* Material for the task:
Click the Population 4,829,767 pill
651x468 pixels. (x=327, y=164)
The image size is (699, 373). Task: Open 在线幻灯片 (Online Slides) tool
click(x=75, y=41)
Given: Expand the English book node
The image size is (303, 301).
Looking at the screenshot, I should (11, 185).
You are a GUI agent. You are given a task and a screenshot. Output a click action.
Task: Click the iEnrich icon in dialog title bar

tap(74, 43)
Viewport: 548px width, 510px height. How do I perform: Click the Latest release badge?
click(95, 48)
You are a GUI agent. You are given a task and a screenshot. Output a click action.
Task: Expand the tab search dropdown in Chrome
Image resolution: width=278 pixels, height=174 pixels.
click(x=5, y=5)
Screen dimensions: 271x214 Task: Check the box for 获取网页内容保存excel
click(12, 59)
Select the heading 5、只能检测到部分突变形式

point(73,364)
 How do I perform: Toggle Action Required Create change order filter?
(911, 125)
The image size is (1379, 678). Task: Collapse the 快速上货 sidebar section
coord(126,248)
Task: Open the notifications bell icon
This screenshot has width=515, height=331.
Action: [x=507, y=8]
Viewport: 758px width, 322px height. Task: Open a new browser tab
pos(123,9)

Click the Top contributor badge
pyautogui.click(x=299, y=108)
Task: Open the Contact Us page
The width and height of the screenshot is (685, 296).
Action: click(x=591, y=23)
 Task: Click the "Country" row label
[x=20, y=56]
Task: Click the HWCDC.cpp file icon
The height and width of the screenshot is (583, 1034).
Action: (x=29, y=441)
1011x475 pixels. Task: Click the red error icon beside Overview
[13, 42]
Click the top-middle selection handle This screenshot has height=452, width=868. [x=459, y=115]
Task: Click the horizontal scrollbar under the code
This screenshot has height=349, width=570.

* Task prompt: All of the data above needs to be given again exactly.

* Result for this task:
Click the Population 4,829,767 pill
651x468 pixels. (x=327, y=164)
The image size is (699, 373). Task: Open 在线幻灯片 (Online Slides) tool
click(x=75, y=41)
Given: Expand the English book node
The image size is (303, 301).
Looking at the screenshot, I should (11, 185).
You are a GUI agent. You are given a task and a screenshot. Output a click action.
Task: Click the iEnrich icon in dialog title bar

tap(74, 43)
Viewport: 548px width, 510px height. How do I perform: Click the Latest release badge?
click(95, 48)
You are a GUI agent. You are given a task and a screenshot. Output a click action.
Task: Expand the tab search dropdown in Chrome
Image resolution: width=278 pixels, height=174 pixels.
click(x=5, y=5)
Screen dimensions: 271x214 Task: Check the box for 获取网页内容保存excel
click(12, 59)
Select the heading 5、只能检测到部分突变形式

point(73,364)
 How do I perform: Toggle Action Required Create change order filter?
(911, 125)
The image size is (1379, 678). Task: Collapse the 快速上货 sidebar section
coord(126,248)
Task: Open the notifications bell icon
This screenshot has width=515, height=331.
Action: [x=507, y=8]
Viewport: 758px width, 322px height. Task: Open a new browser tab
pos(123,9)

Click the Top contributor badge
pyautogui.click(x=299, y=108)
Task: Open the Contact Us page
The width and height of the screenshot is (685, 296).
Action: click(x=591, y=23)
 Task: Click the "Country" row label
[x=20, y=56]
Task: Click the HWCDC.cpp file icon
The height and width of the screenshot is (583, 1034).
Action: (x=29, y=441)
1011x475 pixels. Task: Click the red error icon beside Overview
[13, 42]
Click the top-middle selection handle This screenshot has height=452, width=868. [x=459, y=115]
Task: Click the horizontal scrollbar under the code
This screenshot has height=349, width=570.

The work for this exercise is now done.